A experiência reafirma o potencial multiplicador de iniciativas como essa. O espetáculo não só fomenta novas narrativas e gera empregos diretos e indiretos, como inspira coletivos a desenvolverem projetos que também dialoguem com suas raízes. O legado do projeto ultrapassa a cena: ele reverbera em cada comunidade visitada, em cada parceria firmada, em cada memória registrada.

O Edital de Economia Criativa FAPEMA/SEBRAE é, portanto, mais que uma política de incentivo — é uma ponte entre territórios e possibilidades.

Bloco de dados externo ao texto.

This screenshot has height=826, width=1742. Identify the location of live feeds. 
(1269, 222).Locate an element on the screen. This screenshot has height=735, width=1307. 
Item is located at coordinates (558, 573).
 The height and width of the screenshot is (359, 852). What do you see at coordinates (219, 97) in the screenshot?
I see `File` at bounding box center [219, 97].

Ao compreender a arte como vetor de desenvolvimento e de pertencimento, a FAPEMA amplia seu campo de ação e oferece uma resposta concreta à necessidade de políticas públicas que enxerguem na cultura um bem comum e estruturante.

Em um cenário de urgências culturais, a circulação de Memórias em Maranhês: A Casa representa um gesto de retorno ao chão de onde nascem as histórias. E com o apoio certo, como o da FAPEMA, essas histórias não apenas resistem — elas florescem em cena.